所以使用静态调度的优点之一是它提高了内存访问的局部性.缺点是调度参数选择不当会影响性能.
So one of the advantages for using static scheduling is that it improves locality in memory access. The disadvantage is that bad choice of scheduling parameters can ruin the performance.
dynamic
调度基于先到先得"的原则.具有相同线程数的两次运行可能(并且很可能会)产生完全不同的迭代空间"->线程"映射,因为可以轻松验证:
dynamic
scheduling works on a "first come, first served" basis. Two runs with the same number of threads might (and most likely would) produce completely different "iteration space" -> "threads" mappings as one can easily verify:
$ cat dyn.c
#include <stdio.h>
#include <omp.h>
int main (void)
{
int i;
#pragma omp parallel num_threads(8)
{
#pragma omp for schedule(dynamic,1)
for (i = 0; i < 8; i++)
printf("[1] iter %0d, tid %0d
", i, omp_get_thread_num());
#pragma omp for schedule(dynamic,1)
for (i = 0; i < 8; i++)
printf("[2] iter %0d, tid %0d
", i, omp_get_thread_num());
}
return 0;
}
$ icc -openmp -o dyn.x dyn.c
$ OMP_NUM_THREADS=8 ./dyn.x | sort
[1] iter 0, tid 2
[1] iter 1, tid 0
[1] iter 2, tid 7
[1] iter 3, tid 3
[1] iter 4, tid 4
[1] iter 5, tid 1
[1] iter 6, tid 6
[1] iter 7, tid 5
[2] iter 0, tid 0
[2] iter 1, tid 2
[2] iter 2, tid 7
[2] iter 3, tid 3
[2] iter 4, tid 6
[2] iter 5, tid 1
[2] iter 6, tid 5
[2] iter 7, tid 4
(当使用 gcc
代替时观察到相同的行为)
(same behaviour is observed when gcc
is used instead)
如果 static
部分的示例代码使用 dynamic
调度运行,则只有 1/70 (1.4%) 的机会保留原始位置和 69/70 (98.6%) 的机会发生远程访问.这个事实经常被忽视,因此实现了次优的性能.
If the sample code from the static
section was run with dynamic
scheduling instead there will be only 1/70 (1.4%) chance that the original locality would be preserved and 69/70 (98.6%) chance that remote access would occur. This fact is often overlooked and hence suboptimal performance is achieved.
在静态
和动态
调度之间进行选择还有另一个原因——工作负载平衡.如果每次迭代所花费的时间与完成的平均时间相差很大,那么在静态情况下可能会出现高度的工作不平衡.以完成一次迭代的时间随迭代次数线性增长的情况为例.如果迭代空间在两个线程之间静态划分,则第二个线程的工作量将是第一个线程的三倍,因此在 2/3 的计算时间中,第一个线程将处于空闲状态.动态调度引入了一些额外的开销,但在这种特殊情况下会导致更好的工作负载分配.一种特殊的动态
调度是guided
,随着工作的进行,越来越小的迭代块被分配给每个任务.
There is another reason to choose between static
and dynamic
scheduling - workload balancing. If each iteration takes vastly different from the mean time to be completed then high work imbalance might occur in the static case. Take as an example the case where time to complete an iteration grows linearly with the iteration number. If iteration space is divided statically between two threads the second one will have three times more work than the first one and hence for 2/3 of the compute time the first thread will be idle. Dynamic schedule introduces some additional overhead but in that particular case will lead to much better workload distribution. A special kind of dynamic
scheduling is the guided
where smaller and smaller iteration blocks are given to each task as the work progresses.

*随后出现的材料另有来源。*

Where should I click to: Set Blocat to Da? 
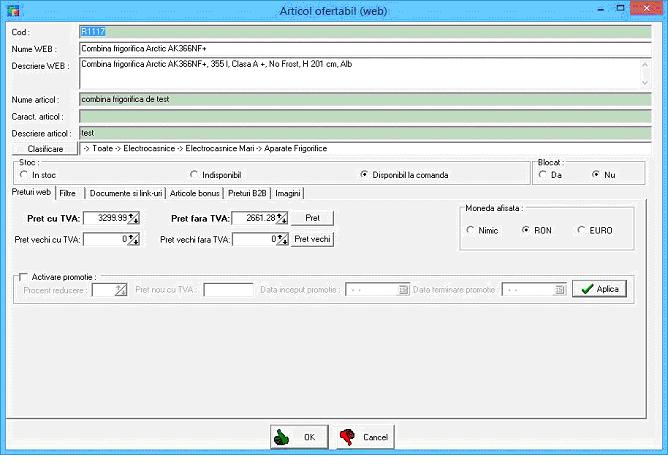tap(543, 174)
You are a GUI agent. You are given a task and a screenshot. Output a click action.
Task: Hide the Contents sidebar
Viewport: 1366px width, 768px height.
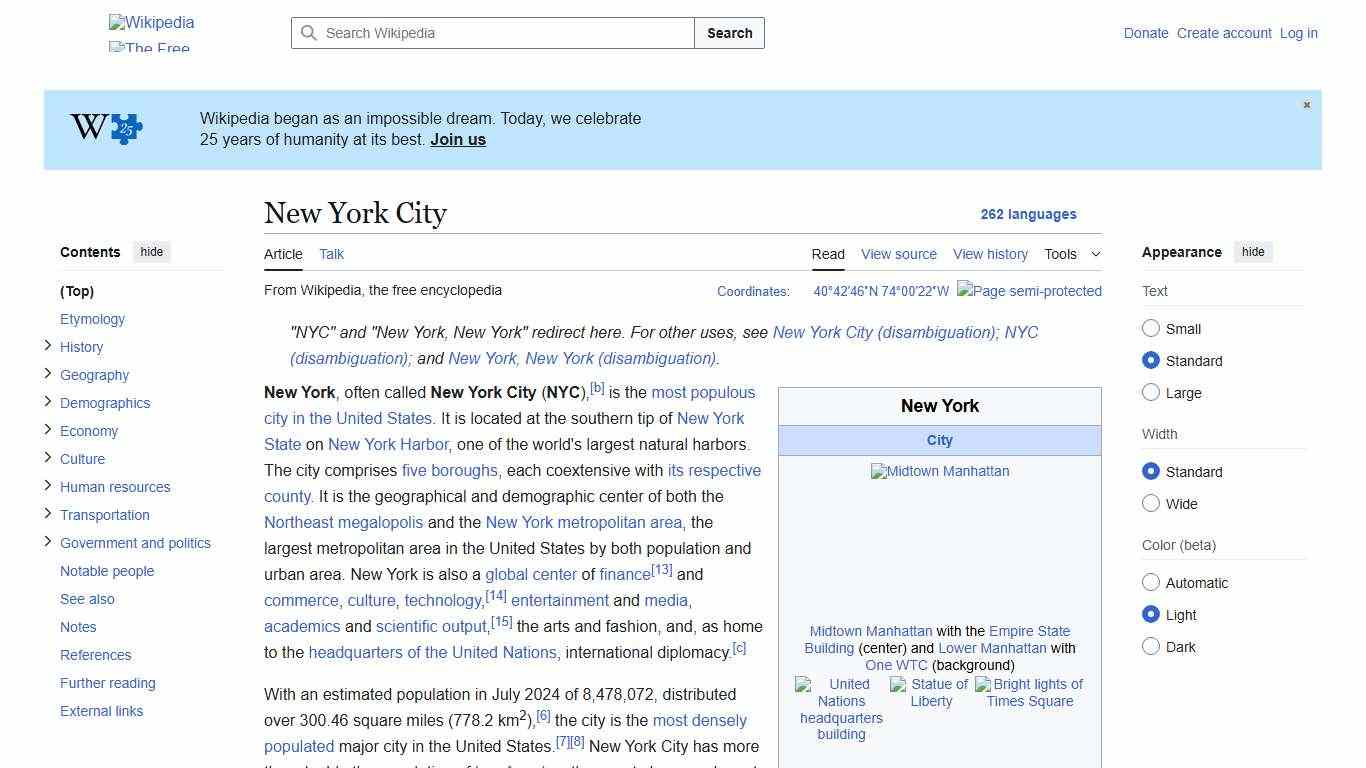(151, 252)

由于预编译代码可以在各种平台上运行,如果最终用户可以控制调度,那就太好了.这就是 OpenMP 提供特殊 schedule(runtime)
子句的原因.对于 runtime
调度,类型取自环境变量 OMP_SCHEDULE
的内容.这允许在不重新编译应用程序的情况下测试不同的调度类型,还允许最终用户针对他或她的平台进行微调.
Since precompiled code could be run on various platforms it would be nice if the end user can control the scheduling. That's why OpenMP provides the special schedule(runtime)
clause. With runtime
scheduling the type is taken from the content of the environment variable OMP_SCHEDULE
. This allows to test different scheduling types without recompiling the application and also allows the end user to fine-tune for his or her platform.
这篇关于“静态"和“静态"有什么区别?和“动态"在 OpenMP 中安排?的文章就介绍到这了,希望我们推荐的答案对大家有所帮助,也希望大家多多支持编程学习网!